The Mask of Anarchy

The Mask of Anarchy

Author: Stephen Ellis

Publisher: C. HURST & CO. PUBLISHERS

Published: 1999

Total Pages: 380

ISBN-13: 9781850654179

DOWNLOAD EBOOK

The Mask of Anarchy traces the history of the civil war that has blighted Liberia in recent years and looks at its roots in the way governments have been established in West Africa during the 20th century.


The Mask of Anarchy

The Mask of Anarchy

Author: Percy Bysshe Shelley

Publisher: Strelbytskyy Multimedia Publishing

Published: 2022-07-25

Total Pages: 23

ISBN-13:

DOWNLOAD EBOOK

The Masque of Anarchy is a British political poem written in 1819 by Percy Bysshe Shelley following the Peterloo Massacre of that year. Shelley begins his poem, written on the occasion of the Peterloo Massacre, Manchester 1819, with the powerful images of the unjust forms of authority of his time, "God, and King, and Law" – and then imagines the stirrings of a radically new form of social action: "Let a great assembly be, of the fearless, of the free". In his call for freedom, it is perhaps the first modern statement of the principle of nonviolent resistance.

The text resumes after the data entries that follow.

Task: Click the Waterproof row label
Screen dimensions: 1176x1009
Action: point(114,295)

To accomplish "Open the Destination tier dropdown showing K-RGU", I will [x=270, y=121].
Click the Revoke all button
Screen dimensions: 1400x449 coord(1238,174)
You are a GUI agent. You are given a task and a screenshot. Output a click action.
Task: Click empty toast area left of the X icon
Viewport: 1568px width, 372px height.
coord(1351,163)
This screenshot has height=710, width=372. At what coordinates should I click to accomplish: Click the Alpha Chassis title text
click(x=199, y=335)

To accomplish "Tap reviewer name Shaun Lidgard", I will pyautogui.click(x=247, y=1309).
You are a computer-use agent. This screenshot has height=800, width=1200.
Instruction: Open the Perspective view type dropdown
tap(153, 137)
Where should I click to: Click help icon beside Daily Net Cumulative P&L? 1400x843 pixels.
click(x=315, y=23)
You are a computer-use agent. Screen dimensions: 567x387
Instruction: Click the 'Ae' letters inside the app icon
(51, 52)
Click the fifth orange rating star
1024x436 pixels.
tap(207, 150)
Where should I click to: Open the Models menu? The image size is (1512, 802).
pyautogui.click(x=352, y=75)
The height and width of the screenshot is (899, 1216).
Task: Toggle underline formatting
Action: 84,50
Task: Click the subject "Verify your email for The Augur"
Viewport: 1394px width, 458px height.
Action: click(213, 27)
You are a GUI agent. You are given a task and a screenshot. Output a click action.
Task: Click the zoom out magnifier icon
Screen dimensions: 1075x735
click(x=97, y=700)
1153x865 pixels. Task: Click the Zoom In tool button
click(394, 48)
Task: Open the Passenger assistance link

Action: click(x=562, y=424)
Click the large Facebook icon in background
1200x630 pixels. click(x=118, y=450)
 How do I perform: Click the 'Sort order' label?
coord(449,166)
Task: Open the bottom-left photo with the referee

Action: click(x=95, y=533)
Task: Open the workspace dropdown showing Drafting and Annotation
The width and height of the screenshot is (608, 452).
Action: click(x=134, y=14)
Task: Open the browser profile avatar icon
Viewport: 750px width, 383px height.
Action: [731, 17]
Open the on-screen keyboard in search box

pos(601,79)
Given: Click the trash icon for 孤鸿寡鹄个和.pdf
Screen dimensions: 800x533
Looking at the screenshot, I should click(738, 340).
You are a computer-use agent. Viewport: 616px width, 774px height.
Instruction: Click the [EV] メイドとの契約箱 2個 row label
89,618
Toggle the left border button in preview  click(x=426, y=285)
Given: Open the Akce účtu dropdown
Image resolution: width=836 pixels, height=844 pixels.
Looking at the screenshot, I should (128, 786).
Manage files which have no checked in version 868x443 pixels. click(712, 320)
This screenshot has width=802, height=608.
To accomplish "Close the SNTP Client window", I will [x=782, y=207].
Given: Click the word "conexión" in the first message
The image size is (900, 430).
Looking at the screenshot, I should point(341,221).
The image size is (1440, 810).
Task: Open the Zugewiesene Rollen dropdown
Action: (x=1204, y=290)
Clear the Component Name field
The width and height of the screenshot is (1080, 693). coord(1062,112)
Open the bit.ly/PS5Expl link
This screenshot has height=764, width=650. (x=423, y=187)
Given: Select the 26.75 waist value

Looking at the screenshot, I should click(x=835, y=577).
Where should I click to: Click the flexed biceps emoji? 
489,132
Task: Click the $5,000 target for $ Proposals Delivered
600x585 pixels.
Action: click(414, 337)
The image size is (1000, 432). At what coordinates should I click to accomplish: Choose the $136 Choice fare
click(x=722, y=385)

Ode to the West Wind and Other Poems

Ode to the West Wind and Other Poems

Author: Percy Bysshe Shelley

Publisher: Courier Corporation

Published: 2012-03-27

Total Pages: 130

ISBN-13: 0486114147

DOWNLOAD EBOOK

Treasury of 37 well-known and representative poems by great Romantic poet includes "Ode to the West Wind," "To a Skylark," "Adonais," "Ozymandias," "Hymn to Intellectual Beauty," many more. Lists of titles and first lines.


Percy Bysshe Shelley

Percy Bysshe Shelley

Author: Jacqueline Mulhallen

Publisher: Revolutionary Lives

Published: 2015

Total Pages: 0

ISBN-13: 9780745334615

DOWNLOAD EBOOK

Today, Percy Bysshe Shelley is an emblem of the Romantic movement and one of the lights of English culture--his poems memorized by schoolchildren, his life honored with a memorial in Westminster Abbey's Poets' Corner. That wasn't always the case, however. In his own day, Shelley was widely loathed, seen as an immoral atheist and a traitor to his class for his revolutionary politics. His work was damned as well, receiving scathing reviews rooted as much in disapproval of his politics and personal life as in the verse itself. That's the Shelley that Jacqueline Mulhallen brings to life in this accessible, political biography: the Shelley who, though writing when the working class was in its infancy, clearly grasped--and wanted to change--the system of oppression under which laborers and women lived. The revolutionary Shelley, Mulhallen shows, has long served as an inspiration to figures from Karl Marx to W. B. Yeats to the poets and writers of today, and for popular movements like the Chartists and the suffragettes, even as his public image and poetry became part of the establishment. An engaging look at one of English history and literature's most compelling, complicated, and talented figures, Percy Bysshe Shelley will be a valuable contribution to our understanding of the man and his work.